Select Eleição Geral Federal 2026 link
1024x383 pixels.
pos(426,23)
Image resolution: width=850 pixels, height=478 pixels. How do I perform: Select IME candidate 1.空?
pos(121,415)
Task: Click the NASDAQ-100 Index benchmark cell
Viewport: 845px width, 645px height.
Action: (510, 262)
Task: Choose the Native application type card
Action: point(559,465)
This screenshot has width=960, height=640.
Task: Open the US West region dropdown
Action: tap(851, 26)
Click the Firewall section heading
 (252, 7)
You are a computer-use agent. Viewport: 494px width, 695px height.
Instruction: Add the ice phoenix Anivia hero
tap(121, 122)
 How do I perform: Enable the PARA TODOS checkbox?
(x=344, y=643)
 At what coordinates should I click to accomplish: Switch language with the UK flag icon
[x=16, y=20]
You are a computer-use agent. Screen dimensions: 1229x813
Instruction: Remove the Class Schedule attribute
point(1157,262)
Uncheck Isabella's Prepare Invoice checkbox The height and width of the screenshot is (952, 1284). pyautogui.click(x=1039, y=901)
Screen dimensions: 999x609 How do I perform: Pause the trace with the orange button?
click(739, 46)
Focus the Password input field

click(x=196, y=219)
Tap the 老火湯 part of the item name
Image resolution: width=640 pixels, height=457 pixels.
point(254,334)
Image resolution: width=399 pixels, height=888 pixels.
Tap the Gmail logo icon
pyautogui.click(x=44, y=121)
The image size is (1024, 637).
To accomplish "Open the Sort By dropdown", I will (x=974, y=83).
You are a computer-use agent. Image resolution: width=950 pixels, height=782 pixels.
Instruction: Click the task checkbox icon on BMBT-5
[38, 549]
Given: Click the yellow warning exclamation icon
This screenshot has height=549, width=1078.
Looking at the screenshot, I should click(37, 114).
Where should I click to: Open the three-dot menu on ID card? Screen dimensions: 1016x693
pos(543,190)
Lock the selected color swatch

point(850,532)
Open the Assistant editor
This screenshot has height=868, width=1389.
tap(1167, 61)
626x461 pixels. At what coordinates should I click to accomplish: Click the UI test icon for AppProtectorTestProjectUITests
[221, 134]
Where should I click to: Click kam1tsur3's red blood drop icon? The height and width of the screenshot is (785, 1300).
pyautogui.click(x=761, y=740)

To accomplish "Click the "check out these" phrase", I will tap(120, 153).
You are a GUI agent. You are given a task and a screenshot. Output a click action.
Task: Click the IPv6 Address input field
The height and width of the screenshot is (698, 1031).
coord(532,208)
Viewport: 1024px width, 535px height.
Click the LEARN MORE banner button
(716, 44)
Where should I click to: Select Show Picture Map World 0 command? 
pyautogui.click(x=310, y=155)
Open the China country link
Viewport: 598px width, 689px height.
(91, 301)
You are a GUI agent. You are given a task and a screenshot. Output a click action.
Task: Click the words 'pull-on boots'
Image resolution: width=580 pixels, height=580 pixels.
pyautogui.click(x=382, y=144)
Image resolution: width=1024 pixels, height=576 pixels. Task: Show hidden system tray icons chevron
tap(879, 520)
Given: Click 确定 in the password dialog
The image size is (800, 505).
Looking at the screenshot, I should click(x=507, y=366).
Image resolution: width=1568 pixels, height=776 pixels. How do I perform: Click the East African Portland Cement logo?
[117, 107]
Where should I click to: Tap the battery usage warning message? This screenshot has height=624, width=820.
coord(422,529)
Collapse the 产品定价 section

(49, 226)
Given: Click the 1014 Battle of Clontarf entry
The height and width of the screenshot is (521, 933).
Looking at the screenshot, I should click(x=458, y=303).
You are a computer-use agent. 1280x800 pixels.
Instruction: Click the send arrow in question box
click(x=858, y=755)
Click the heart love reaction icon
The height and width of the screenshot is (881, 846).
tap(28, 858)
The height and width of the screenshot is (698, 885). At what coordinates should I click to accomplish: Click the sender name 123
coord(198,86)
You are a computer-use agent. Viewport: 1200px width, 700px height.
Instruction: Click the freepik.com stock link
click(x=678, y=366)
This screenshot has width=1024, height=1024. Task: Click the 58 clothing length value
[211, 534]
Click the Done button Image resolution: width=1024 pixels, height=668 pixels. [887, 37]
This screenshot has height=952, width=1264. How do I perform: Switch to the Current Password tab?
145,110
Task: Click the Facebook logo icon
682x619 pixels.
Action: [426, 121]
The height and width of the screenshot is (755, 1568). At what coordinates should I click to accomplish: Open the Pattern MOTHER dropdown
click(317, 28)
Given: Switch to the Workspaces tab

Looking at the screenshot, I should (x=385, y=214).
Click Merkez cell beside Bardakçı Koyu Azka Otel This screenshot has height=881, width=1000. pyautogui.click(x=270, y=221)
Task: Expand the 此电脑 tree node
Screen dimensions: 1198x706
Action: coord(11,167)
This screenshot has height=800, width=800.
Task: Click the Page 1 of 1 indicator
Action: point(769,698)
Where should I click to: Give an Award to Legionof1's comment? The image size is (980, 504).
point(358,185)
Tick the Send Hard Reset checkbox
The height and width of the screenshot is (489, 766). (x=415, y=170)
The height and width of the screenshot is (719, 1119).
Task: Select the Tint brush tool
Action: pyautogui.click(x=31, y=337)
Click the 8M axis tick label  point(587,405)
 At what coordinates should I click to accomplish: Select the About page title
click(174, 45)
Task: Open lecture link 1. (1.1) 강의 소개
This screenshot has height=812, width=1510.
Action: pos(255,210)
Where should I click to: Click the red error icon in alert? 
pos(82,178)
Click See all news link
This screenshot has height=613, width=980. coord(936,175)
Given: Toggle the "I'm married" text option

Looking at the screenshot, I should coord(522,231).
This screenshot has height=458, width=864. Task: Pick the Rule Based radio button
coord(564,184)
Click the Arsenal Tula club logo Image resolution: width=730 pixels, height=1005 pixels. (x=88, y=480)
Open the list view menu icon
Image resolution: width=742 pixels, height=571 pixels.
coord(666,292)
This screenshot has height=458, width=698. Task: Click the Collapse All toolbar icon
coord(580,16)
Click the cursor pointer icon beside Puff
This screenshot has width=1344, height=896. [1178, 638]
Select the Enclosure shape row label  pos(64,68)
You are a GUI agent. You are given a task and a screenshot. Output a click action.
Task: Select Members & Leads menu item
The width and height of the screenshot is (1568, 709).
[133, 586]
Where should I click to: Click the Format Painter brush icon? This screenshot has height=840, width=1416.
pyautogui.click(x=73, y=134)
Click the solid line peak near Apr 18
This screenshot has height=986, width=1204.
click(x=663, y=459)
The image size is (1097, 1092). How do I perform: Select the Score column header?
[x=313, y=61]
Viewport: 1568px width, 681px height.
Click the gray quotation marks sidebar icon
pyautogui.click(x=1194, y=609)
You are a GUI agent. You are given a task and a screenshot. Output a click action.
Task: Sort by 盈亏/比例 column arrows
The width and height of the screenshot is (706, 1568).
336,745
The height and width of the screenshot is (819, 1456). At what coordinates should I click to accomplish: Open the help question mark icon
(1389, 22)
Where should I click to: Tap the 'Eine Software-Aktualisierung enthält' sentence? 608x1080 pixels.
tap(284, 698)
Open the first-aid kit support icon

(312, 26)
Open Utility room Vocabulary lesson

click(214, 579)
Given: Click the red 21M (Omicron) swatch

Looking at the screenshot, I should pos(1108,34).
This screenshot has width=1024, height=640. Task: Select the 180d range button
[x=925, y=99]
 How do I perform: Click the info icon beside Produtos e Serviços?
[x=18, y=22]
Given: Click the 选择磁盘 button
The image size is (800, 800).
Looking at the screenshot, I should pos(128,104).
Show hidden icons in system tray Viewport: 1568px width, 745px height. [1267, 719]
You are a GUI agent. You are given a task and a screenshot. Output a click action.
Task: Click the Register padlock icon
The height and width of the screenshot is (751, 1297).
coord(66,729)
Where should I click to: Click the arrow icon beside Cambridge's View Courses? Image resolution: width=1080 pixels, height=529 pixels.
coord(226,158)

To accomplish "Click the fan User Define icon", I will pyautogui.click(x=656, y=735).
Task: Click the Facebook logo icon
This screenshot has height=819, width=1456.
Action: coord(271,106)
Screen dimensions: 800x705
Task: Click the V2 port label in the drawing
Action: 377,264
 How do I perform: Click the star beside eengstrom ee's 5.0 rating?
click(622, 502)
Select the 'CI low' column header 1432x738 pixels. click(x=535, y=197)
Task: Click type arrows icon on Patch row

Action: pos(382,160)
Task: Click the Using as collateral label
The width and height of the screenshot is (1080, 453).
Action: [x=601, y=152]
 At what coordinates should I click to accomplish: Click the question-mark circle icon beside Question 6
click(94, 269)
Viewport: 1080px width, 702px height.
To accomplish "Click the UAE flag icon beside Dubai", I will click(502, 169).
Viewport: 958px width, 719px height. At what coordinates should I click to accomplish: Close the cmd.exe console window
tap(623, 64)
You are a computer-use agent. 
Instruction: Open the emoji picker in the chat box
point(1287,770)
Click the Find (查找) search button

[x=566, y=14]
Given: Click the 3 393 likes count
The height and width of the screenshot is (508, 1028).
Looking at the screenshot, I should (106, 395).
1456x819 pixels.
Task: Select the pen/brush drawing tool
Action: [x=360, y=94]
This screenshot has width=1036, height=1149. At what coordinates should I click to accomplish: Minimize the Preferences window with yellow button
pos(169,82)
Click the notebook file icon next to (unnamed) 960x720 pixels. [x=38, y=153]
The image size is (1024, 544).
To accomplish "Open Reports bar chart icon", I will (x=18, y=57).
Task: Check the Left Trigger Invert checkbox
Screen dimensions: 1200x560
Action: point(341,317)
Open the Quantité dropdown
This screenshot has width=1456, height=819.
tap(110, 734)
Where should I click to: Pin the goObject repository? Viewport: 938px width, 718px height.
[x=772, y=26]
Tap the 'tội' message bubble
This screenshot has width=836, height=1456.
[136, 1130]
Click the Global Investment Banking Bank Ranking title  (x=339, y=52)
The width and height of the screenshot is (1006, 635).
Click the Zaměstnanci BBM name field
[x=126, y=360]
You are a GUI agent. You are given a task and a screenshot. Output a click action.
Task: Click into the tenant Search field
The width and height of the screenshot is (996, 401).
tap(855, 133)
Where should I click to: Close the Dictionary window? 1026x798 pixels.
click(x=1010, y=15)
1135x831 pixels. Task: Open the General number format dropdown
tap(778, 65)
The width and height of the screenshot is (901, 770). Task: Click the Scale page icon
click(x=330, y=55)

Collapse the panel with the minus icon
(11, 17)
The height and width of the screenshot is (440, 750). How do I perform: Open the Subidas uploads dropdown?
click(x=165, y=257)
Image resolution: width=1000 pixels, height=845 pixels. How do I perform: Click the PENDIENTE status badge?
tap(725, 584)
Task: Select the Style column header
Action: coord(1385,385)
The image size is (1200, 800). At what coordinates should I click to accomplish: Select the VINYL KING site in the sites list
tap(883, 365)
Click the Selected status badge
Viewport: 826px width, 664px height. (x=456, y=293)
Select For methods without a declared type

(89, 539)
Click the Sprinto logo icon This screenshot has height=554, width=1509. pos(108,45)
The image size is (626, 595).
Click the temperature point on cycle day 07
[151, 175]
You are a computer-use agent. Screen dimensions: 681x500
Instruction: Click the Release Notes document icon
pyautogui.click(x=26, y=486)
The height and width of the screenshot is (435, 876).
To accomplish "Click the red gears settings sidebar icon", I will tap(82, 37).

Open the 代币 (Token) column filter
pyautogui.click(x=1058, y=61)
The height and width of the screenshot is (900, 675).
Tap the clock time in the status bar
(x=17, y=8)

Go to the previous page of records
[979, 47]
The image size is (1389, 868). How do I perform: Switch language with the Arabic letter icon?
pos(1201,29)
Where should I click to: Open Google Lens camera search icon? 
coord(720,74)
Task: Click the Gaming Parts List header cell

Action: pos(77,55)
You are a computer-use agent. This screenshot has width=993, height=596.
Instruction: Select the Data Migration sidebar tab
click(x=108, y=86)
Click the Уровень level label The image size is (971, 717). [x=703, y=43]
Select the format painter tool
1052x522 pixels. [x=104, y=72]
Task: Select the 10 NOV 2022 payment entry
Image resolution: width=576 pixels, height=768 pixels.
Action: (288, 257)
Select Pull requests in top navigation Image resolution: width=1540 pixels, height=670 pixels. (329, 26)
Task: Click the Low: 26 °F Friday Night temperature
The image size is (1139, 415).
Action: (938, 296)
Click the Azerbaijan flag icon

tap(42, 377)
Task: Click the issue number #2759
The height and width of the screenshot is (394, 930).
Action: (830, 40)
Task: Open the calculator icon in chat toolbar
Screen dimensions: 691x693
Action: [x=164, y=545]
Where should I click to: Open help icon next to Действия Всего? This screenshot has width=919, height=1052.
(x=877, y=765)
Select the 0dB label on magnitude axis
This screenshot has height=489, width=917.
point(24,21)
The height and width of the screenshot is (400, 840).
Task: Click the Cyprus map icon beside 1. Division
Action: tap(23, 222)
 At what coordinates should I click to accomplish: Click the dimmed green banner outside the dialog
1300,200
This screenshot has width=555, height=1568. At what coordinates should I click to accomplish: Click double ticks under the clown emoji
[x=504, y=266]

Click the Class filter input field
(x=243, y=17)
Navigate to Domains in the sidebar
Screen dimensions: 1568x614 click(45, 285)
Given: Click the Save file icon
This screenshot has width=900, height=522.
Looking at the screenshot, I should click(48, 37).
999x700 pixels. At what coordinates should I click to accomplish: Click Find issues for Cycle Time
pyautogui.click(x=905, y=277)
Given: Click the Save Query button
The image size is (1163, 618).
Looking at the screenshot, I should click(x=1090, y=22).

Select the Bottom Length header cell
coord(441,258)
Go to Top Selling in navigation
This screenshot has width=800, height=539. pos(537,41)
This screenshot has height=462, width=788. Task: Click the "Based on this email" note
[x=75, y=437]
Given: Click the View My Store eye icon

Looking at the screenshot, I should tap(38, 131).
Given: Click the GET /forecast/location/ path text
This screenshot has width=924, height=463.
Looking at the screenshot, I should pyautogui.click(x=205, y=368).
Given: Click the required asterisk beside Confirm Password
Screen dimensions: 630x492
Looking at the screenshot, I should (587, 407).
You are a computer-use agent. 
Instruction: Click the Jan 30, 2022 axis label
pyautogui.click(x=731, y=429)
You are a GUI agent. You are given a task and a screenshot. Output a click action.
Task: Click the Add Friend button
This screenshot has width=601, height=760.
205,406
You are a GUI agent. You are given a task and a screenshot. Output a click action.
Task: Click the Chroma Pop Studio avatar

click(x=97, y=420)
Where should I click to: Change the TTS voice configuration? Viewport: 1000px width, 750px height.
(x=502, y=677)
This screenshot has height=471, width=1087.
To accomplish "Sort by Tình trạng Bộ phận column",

AIM OF THE EXERCISE: Using the data above, return each line that includes the word "file".

FINISHED TASK:
Click the notebook file icon next to (unnamed) 960x720 pixels. [x=38, y=153]
Given: Click the Save file icon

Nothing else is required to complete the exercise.